Justification of Red List Category
In common with most large wetland species in Asia, this species is thought to be undergoing a population reduction, which is suspected to be moderately rapid. It faces the full gambit of threats, from hunting and disturbance at breeding colonies to drainage and conversion of foraging habitats to agriculture. It consequently qualifies as Near Threatened. However in some areas the species is increasing and further information is required to ascertain whether the population as a whole is decreasing less rapidly than currently suspected. Evidence to demonstrate this could result in the species being downlisted to a lower threat category.
The population is estimated to number up to 10,000 individuals in south Asia, plus up to another 10,000 in south-east Asia and up to 100 in east Asia (Q. Wang in litt. 2002). This is likely to total fewer than 20,000 mature individuals, and so the population is placed in the band 10,000-19,999 mature individuals. This equates to 15,000-29,999 individuals in total, rounded here to 15,000-30,000 individuals.

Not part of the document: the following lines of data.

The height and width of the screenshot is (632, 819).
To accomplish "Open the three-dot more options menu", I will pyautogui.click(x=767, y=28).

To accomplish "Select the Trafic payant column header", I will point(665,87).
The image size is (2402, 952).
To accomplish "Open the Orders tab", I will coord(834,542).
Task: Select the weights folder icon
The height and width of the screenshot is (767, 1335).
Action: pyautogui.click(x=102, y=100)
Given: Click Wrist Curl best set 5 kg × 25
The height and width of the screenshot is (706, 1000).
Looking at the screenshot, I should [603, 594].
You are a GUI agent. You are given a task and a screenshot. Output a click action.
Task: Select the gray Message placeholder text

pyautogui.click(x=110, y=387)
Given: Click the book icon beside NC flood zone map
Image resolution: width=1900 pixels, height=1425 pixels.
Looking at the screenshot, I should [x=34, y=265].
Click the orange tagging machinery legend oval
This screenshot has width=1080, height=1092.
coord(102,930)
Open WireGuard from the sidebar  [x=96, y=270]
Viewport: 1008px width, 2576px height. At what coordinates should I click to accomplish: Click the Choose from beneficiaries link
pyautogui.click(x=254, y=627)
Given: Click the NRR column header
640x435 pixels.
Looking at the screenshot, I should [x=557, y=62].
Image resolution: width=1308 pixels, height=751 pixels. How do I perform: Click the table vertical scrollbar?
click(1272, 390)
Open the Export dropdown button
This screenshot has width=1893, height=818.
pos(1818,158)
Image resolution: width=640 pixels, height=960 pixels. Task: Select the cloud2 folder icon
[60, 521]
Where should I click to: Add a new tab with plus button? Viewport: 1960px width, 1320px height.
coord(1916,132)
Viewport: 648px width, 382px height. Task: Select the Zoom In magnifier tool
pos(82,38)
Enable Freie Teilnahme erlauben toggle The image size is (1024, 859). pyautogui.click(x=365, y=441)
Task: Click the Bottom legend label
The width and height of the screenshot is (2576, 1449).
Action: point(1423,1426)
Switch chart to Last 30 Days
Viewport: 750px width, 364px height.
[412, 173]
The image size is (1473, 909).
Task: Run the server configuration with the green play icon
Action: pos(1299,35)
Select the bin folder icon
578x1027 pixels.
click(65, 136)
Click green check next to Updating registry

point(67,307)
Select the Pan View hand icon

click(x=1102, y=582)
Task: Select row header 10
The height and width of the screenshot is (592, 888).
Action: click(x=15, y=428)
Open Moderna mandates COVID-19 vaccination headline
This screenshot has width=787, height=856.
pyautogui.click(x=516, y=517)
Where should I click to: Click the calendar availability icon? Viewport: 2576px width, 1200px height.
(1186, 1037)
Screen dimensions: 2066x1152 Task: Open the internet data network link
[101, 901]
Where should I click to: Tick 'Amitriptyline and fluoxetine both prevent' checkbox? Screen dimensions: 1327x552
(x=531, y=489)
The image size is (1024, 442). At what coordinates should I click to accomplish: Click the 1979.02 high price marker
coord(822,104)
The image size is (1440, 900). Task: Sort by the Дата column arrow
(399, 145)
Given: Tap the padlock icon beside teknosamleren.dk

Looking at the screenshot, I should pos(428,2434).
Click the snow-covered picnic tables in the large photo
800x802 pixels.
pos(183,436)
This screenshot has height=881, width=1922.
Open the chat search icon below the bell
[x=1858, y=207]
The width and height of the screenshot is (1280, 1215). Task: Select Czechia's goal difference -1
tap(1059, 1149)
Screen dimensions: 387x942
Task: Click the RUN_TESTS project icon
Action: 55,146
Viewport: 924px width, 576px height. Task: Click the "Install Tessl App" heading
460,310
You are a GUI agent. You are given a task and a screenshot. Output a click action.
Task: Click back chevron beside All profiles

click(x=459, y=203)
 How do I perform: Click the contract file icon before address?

The species is suspected to be in moderately rapid decline owing to hunting, egg collecting, disturbance at breeding colonies, drainage and agricultural conversion. The area of mangrove habitat in Myanmar has declined (C. Zöckler in litt. 2016). A population decline is precautionarily retained here however in some areas the species is increasing with the species increasingly using man-made wetlands (G. Sundar in litt. 2016). New information on the global population trend is required to confirm the trend direction.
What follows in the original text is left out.